By Nabih Bulos
Los Angeles Times
BEIRUT — Far from being a wake-up call, the gruesome murder of journalist Jamal Khashoggi just over a year ago appears to have instilled a negative lesson — that stifling dissent, even in a lurid fashion, can have limited consequences.
Since Khashoggi was choked and dismembered by Saudi agents in the Saudi Arabian Consulate in Istanbul, murders, imprisonment, hostage-taking and enforced disappearances of journalists have increased worldwide, according to Reporters Without Borders. A total of 80 journalists were killed in 2018, another 348 were imprisoned and 60 held hostage, the group said.
In particular, Middle Eastern nations, never meccas for free speech, appear to have grown bolder since Khashoggi was killed after entering the Saudi consulate in Istanbul on Oct 2, 2018, to seek papers he needed to get married. And journalists are just one group being targeted — also under attack are human rights campaigners, political activists and others.
"For a moment, we thought Khashoggi's murder would lead to a significant change for the better, that there would be a before Khashoggi and after him," said Hassan Abbass, co-editor of Raseef 22, a pan-Arab news website based in Lebanon that had featured a column by Khashoggi, in a phone interview Friday.
But events have proved otherwise, Abbass said. In recent weeks, he noted, the Egyptian government arrested 2,300 people after rare protests against President Abdel-Fattah el-Sissi; some of whom hadn't even participated in the demonstrations.
In Sudan, more than 100 people were massacred in June during a crackdown by pro-government paramilitary groups; the perpetrators have yet to be put on trial. in Iraq, thousands of young men demonstrating for better conditions in the country were shot at by authorities; in the last five days, some 93 people have been killed and 4,000 wounded, according to the Iraqi parliament's human rights commission.
"Had they been afraid, they wouldn't have done this," Abbass said. "That's proof that Khashoggi didn't affect them."
Khashoggi was murdered by a Saudi hit team, and his body has never been found.
A Washington Post columnist, Khashoggi was a well-known figure in D.C. circles.

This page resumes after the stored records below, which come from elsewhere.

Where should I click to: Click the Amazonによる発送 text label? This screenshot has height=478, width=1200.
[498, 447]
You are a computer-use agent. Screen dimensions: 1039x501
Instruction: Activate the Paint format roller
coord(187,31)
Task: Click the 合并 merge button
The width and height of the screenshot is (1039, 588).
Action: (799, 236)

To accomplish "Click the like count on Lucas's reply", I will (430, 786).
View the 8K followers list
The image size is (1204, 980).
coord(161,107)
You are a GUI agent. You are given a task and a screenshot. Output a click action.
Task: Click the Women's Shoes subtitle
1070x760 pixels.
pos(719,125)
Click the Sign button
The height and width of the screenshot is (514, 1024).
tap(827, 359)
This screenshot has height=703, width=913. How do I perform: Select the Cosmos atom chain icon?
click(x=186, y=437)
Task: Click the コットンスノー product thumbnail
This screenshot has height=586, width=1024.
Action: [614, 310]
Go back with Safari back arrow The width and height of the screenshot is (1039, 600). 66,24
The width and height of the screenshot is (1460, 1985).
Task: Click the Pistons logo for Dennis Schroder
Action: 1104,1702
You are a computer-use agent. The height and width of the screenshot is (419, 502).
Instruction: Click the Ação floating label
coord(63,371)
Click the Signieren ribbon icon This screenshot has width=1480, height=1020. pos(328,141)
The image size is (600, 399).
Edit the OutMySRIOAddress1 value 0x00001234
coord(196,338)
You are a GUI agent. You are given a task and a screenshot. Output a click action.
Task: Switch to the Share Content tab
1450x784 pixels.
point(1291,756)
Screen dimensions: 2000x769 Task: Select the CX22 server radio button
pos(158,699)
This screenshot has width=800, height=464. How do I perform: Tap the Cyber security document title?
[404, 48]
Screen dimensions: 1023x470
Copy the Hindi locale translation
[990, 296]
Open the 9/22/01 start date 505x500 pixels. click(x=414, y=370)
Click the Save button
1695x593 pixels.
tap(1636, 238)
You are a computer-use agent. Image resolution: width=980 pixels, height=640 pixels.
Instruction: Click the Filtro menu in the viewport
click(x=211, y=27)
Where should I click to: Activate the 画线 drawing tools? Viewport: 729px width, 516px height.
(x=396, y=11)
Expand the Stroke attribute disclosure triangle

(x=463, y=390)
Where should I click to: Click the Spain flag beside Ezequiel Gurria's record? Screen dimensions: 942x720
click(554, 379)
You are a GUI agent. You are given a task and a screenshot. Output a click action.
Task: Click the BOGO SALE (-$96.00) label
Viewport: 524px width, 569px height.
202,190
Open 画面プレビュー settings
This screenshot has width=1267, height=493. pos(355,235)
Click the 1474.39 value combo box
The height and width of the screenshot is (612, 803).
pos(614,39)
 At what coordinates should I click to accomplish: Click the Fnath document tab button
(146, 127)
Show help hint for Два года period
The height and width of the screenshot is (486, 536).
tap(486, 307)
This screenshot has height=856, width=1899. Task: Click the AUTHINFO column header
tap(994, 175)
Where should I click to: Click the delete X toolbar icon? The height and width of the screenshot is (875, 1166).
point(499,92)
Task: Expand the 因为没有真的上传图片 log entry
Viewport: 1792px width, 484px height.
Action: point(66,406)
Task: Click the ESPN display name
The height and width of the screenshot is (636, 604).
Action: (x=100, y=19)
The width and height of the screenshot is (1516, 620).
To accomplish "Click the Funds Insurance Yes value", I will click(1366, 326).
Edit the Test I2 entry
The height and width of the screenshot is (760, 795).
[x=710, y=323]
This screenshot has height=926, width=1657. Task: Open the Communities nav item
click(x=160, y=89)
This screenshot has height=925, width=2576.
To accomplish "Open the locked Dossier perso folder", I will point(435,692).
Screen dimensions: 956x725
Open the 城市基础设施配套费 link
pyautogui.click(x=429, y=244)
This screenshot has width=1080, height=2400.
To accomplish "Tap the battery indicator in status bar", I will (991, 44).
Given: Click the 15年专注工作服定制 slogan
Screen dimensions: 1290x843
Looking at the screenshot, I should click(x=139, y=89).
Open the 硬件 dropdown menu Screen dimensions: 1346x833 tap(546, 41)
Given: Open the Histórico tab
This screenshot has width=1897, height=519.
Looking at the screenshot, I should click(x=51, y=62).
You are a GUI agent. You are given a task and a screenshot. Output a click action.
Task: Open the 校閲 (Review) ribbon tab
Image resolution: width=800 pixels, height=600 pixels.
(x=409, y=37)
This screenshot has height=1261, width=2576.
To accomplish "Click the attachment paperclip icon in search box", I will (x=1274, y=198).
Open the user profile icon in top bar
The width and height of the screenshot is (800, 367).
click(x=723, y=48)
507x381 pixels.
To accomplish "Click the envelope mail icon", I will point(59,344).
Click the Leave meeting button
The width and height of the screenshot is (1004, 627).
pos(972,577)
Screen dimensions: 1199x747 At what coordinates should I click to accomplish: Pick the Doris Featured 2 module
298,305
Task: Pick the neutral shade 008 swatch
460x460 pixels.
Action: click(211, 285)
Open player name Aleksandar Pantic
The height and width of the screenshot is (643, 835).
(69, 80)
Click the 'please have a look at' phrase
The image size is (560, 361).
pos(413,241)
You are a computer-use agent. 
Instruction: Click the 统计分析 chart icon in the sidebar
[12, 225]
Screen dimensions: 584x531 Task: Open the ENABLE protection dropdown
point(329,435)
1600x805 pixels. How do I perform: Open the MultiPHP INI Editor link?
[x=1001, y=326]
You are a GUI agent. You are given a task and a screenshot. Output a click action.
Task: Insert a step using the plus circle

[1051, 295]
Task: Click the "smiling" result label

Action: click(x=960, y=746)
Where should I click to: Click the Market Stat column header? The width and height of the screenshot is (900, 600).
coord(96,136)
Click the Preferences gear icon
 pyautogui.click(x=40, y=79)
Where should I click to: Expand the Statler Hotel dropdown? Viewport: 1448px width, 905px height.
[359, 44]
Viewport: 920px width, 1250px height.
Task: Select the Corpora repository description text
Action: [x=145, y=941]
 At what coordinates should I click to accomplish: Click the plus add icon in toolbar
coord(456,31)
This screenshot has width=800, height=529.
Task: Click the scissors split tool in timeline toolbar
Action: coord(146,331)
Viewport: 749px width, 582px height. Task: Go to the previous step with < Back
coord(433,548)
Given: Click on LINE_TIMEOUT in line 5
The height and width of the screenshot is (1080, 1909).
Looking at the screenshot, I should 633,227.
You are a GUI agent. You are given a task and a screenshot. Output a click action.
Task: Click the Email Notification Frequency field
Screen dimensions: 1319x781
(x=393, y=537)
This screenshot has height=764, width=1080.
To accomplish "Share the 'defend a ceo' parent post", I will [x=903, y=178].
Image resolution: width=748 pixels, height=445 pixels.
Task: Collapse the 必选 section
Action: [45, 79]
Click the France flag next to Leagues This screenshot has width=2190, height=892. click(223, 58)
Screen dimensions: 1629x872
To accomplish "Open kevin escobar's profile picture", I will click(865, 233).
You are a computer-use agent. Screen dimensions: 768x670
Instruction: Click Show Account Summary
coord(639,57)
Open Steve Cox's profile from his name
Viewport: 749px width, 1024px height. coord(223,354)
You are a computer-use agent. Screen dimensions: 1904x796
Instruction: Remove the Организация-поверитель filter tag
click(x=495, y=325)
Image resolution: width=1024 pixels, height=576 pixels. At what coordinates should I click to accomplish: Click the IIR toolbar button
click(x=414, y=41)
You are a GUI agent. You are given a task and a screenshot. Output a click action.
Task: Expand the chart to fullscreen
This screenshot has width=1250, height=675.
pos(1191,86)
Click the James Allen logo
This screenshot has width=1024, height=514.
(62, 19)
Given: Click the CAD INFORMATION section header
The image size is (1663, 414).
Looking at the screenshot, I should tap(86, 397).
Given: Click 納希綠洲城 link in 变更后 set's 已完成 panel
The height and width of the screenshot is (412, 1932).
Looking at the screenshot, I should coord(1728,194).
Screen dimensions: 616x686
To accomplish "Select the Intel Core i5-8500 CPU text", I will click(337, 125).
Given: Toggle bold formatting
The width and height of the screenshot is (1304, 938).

His death sparked worldwide opprobrium, with the CIA and other intelligence agencies assessing that Saudi Crown Prince Mohammad Bin Salman was behind the killing. (In an interview with "60 Minutes," Bin Salman said he took "full responsibility as a leader in Saudi Arabia" but denied he had ordered the operation.)
Western governments have long treated human rights in the region as a matter of concern but one that could largely be ignored in favor of lucrative business deals and security arrangements.
Khashoggi's death could have been a turning point, said Timothy Kaldas, a nonresident fellow at the Cairo-based Tahrir Institute for Middle East Policy. But the outrage was "ultimately empty" because it didn't translate into action: The U.S. and others continued to sell Riyadh the weapons it needed to pursue a brutal air campaign over Yemen, and private corporations continue to fight for hefty contracts to modernize Saudi Arabia's infrastructure.
"You can't condemn someone for murder while selling them arms or facilitating their war crimes and expect to be taken seriously," Kaldas said.
"While it was an undesirable embarrassment, (governments) learned their campaigns of repression will not meaningfully interrupt their foreign relations. If anything they may be more cavalier in their dismissal of criticism over rights abuses."
Those governments have also hardened their views as to who is friend and foe. Khashoggi had once been a Saudi Arabian political insider, and though he had gone on a self-imposed exile from his country, he had been, at most, a mild critic of Bin Salman and his policies. That wasn't enough to escape his fate, said Farea Muslimi, a friend of Khashoggi's and the co-founder of the Sanaa Center for Strategic Studies, based in Yemen.
"Khashoggi was 100% with his government. In Western terms, he was a Catholic, just not more Catholic than the pope himself," said Muslimi.
"That still didn't buy him a ticket out of his body being vanished."
Abbass agreed.
"We've got to the point where you can't think of levels of dissidence. Either you're a mouthpiece of the regimes, or an enemy. Black or white, there is no other option," he said.
Still, Agnes Callamard, the United Nations' special rapporteur on extrajudicial killings who investigated Khashoggi's killing, insisted there was something positive in Khashoggi's legacy.
"The fact that we're still talking about Jamal Khashoggi, still demanding accountability, the fact that we're not believing the public relations statement delivered by the Crown Prince, that, to me, is as much part of the story as the continuing repression," Callamard said in a phone interview Friday.
Yes, outside governments, for the most part, continue to act like nothing happened, she said.
"But it is just one silence. In the street, in the media, in the public opinion, there is no silence."